● DOCUMENT SEGMENT
- - - - - - -

For just one materialized object, use that materialized type for the materialized type parameter of the Graph.
Here the materialized type parameter for integerSource is ActorRef.
The materialized type parameter for Graph is also ActorRef.
Only integerSource is passed to GraphDSL.create.
Source<Integer, ActorRef> integerSource = ...
Graph<ClosedShape, ActorRef> graph =
GraphDSL.create(integerSource, (builder, src) -> {
...
});
RunnableGraph<ActorRef> runnableGraph = RunnableGraph.fromGraph(graph);
ActorRef actorRef = runnableGraph.run(actorSystem);
actorRef.tell(1, ActorRef.noSender());
To access more than one materialized object, a tuple must be constructed to capture them. If two objects from the materialized graph are desired, say src and snk, then Pair<A,B> can capture both types.

- - - - - - -

● RECORDS SUPPLIED
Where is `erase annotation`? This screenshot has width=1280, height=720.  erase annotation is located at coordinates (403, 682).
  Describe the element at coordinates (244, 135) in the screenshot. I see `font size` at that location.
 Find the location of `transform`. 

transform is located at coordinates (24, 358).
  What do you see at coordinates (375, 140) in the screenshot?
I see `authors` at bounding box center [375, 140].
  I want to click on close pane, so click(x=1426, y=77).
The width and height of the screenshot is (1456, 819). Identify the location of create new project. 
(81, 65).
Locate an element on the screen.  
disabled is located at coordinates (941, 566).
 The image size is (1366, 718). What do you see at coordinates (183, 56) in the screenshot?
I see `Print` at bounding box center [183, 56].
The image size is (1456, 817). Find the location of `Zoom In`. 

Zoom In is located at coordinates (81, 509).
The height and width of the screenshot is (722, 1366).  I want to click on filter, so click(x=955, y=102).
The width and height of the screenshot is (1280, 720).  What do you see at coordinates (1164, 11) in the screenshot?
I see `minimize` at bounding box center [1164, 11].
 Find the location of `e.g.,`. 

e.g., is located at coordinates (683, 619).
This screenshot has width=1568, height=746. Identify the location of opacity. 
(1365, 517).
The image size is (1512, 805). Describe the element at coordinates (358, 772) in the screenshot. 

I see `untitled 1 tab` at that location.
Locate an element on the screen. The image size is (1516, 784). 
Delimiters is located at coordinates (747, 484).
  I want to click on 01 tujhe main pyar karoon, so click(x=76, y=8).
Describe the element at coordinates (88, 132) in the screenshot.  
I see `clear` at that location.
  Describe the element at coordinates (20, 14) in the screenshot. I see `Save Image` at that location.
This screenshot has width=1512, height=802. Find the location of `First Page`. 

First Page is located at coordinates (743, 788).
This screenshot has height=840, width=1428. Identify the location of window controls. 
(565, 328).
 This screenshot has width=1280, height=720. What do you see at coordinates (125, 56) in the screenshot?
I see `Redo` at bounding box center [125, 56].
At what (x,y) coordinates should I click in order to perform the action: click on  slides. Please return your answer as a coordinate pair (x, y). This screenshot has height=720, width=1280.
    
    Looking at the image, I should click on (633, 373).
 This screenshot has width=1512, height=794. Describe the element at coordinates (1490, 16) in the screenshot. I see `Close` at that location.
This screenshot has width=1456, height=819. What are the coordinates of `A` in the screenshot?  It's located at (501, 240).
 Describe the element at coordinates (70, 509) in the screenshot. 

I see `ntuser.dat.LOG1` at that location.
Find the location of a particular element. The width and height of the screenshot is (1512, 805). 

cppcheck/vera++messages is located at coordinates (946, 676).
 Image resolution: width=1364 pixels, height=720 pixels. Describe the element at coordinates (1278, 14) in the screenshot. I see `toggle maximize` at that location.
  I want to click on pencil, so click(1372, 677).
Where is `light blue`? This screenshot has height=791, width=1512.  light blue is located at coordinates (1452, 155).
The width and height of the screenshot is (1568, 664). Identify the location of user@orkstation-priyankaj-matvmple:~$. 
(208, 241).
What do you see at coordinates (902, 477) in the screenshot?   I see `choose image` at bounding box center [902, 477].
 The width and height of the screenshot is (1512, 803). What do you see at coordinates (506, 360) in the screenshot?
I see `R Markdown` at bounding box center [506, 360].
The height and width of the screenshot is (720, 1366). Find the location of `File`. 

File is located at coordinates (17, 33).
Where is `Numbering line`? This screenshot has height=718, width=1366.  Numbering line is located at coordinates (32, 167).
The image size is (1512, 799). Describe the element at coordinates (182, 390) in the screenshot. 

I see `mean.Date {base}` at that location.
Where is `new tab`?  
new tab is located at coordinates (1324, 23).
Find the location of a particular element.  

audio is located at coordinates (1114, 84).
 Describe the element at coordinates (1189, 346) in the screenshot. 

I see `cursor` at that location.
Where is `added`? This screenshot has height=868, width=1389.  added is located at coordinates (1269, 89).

- - - - - - -

● PROBLEMS
1 > Print the passage on materialized types word for word, starting at "Here the materialized" and ending at "integerSource = ...".
2 > In the passage on materialized types, restate the paragraph beginning "To access more than one materialized object" more concisely, keeping its main facts.
3 > Carry the passage on materialized types forward from the point where it ends.

● THE RESULTS
1 >
Here the materialized type parameter for integerSource is ActorRef.
The materialized type parameter for Graph is also ActorRef.
Only integerSource is passed to GraphDSL.create.
Source<Integer, ActorRef> integerSource = ...

2 > Capturing several materialized objects requires constructing a tuple; for two objects such as src and snk, Pair<A,B> can hold both types.

3 >
Here both integersource and sink are passed to GraphDSL.create.
The materialized ActorRef and CompletionStage are paired for the result of run with Pair::new.
The type Pair<ActorRef,CompletionStage<Done>> is the materialized type parameter of the Graph.
Source<Integer, ActorRef> integerSource = ...
Sink<Integer, CompletionStage<Done>> sink = ...
Graph<ClosedShape, Pair<ActorRef, CompletionStage<Done>>> graph =
GraphDSL.create(integerSource, sink, Pair::new, (builder, src, snk) -> {
....
});
RunnableGraph<Pair<ActorRef, CompletionStage<Done>>> runnableGraph =
RunnableGraph.fromGraph(graph);
Pair<ActorRef, CompletionStage<Done>> pair =
runnableGraph.run(actorSystem);
ActorRef actorRef = pair.first();
CompletionStage<Done> completionStage = pair.second();
actorRef.tell(1, ActorRef.noSender());
Full example:
(build.gradle)
apply plugin: "java"
apply plugin: "application"
mainClassName = "GraphActorSource"
repositories {
mavenCentral()
}
dependencies {
implementation "com.typesafe.akka:akka-actor-typed_2.13:2.6.19"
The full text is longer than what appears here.